Jan 20, 2010

C# 4.0 - DynamicObject conversions

--==-- Hello world --==--

This is my first post, so lets start with something simple like DynamicObject's implicit and explicit conversions.

--==-- What is DynamicObject --==--

DynamicObject is the base class for specific implementation for your custom dynamic objects. You can implement dynamic property getters and setters, index property, functions, type conversions, binary operations and unary operations on DO. Basically, it can do dynamically everything that a class would.

ExpandoObject, that comes with the .Net framework 4.0, is a general implementation of this. You can read more on ExpandoObject on Alexandra Rusina's post.

--==-- Conversion of custom DynamicObject --==--

Note. You'll need Visual Studio 2010 beta 2 for trying out samples.

Now, there are many ways that the framework will handle type conversions in different situations.
// Class used for testing.
public class MyDynamicObject : DynamicObject
{
    protected string Value { get; set; }
    public MyDynamicObject(string value) { Value = value; }
    // see method implementations below
}

// Let's start by creating an instance of MyDynamicObject.
dynamic myDynamicObject = new MyDynamicObject("1");


// Example #1
int i = myDynamicObject;

This will count as a explicit cast and like all explicit casting with DynamicObjects, it will be converted by TryConvert method. Exception for this rule is that there is an implicit cast, but more on that later.

Sample for handling explicit conversion:
public override bool TryConvert(ConvertBinder binder, out object result)
{
  try
  {
    // Convert value to requested type
    result = Convert.ChangeType(Value, binder.Type);
    // Conversion succeeded.
    return true;
  }
  catch (Exception exception)
  {
    // Conversion failed. 
    result = null;
    return false;
  }
}

If the conversion fails, you will get an RuntimeBinderException with message "Cannot implicitly convert type 'MyDynamicObject' to 'int'".

// Example #2
int i1 = (int)myDynamicObject + 1;
int i2 = 1 + (int)myDynamicObject;

These cases are similar to example #1, as they are also converted using TryConvert, because the casts are explicit.
If the conversion fails, you will get an RuntimeBinderException with message "Cannot convert type 'MyDynamicObject' to 'int'"

// Example #3
int i = myDynamicObject + 1;

When there is no implicit casting on MyDynamicObject, TryBinaryOperation is used:

public override bool TryBinaryOperation(BinaryOperationBinder binder, object arg, out object result)
{
  switch (binder.Operation)
  {
    case System.Linq.Expressions.ExpressionType.Add:
      result = int.Parse(Value) + (int)arg;
      return true;
  }
  result = null;
  return false;
}

This is a sample for using + operator on a DynamicObject.

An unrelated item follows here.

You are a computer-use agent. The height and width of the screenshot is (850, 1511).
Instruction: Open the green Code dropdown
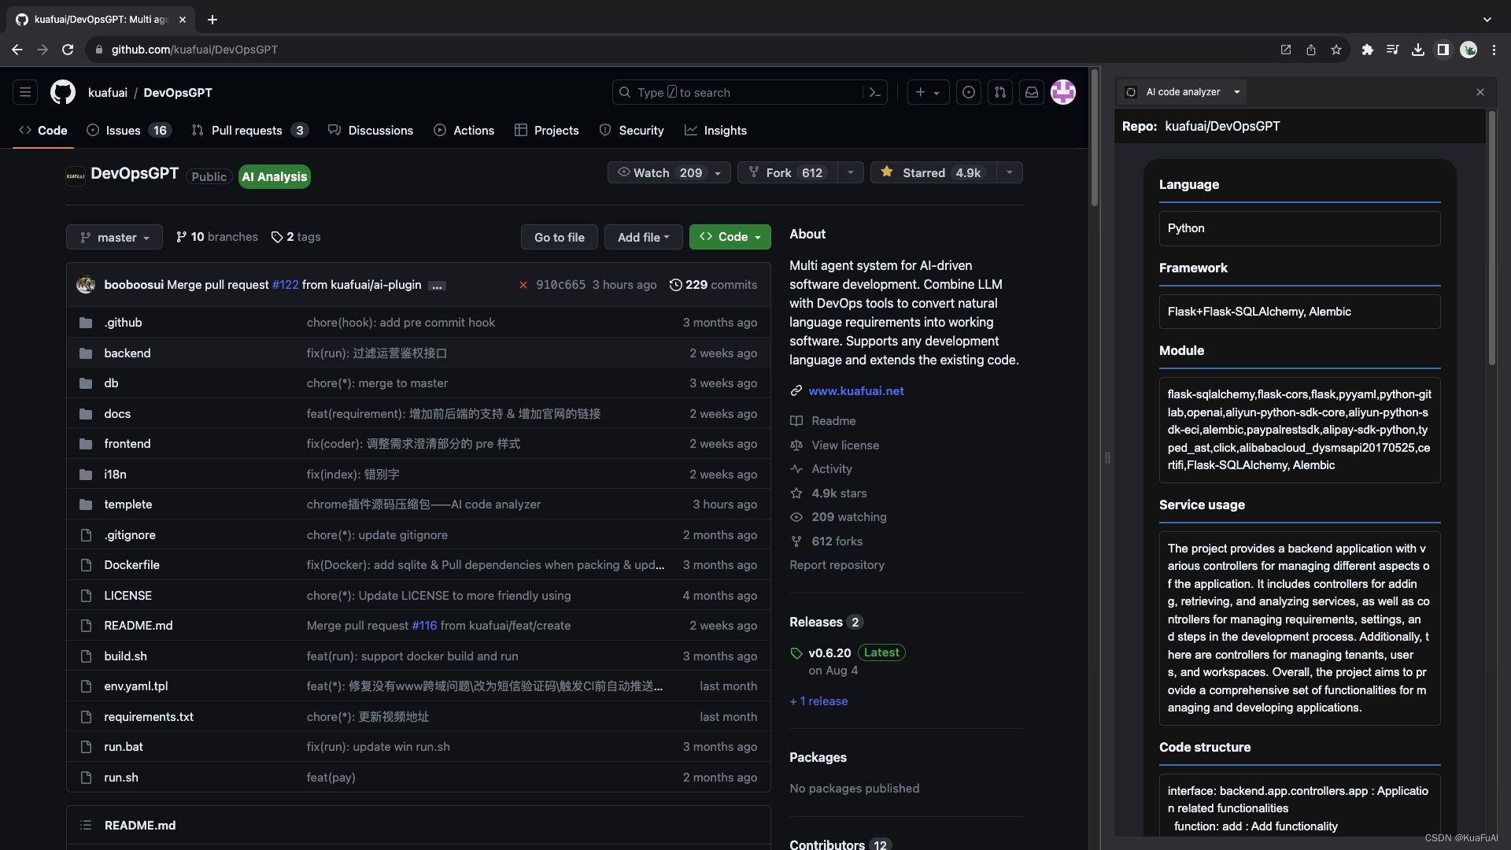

This of course only works if you know that the argument (right-hand side of plus operator) is an int.

This works for DynamicObjects that have only a few specialized operations and types. But what if you have multiple types, for example you want to be able to convert the string to multiple different formats with multiple operations (+,-,*,/,%,...)?

Let's see the next example before coming to that.

// Example #4
int i = 1 + myDynamicObject;

This is a very different case then when myDynamicObject was on left-hand side, as int is now the primary operator. This will on default cause "Operator '+' cannot be applied to operands of type 'int' and 'MyDynamicObject'" error.

Runtime will try to find a suitable + operator or implicit conversion on int that can operate on MyDynamicObject, but can't and throws an exception.

TryBinaryOperation on DynamicObject will only support operations that happend when the DynamicObject is on the left-hand side and TryConvert will only work when the conversion is explicitly stated as in example #2.

That just leaves implicit conversions:

public static implicit operator int(MyDynamicObject myDynamicObject) {
  return int.TryParse(myDynamicObject.Value);
}

After adding implicit conversion to int, there is not need to explicitly cast myDynamicObject to int in example #2. Also, example #3 works now differently. Instead of calling TryBinaryOperation, it will call the implicit cast to int operator. This might be a good thing or a bad thing depending on your use case for the DynamicObject.

For this case, this is perfect, as we don't have to implement each operation (+,-,*,/,%,...) separately, but instead use native int operators.

Note that you have to create implicit conversions for each type you want to support.
You can do more general implicit casting when the DO is on the left-hand side using TryBinaryOperation, but right-hand side is not supported.

That's it for now. Next up.. dynamic Linq to CSV.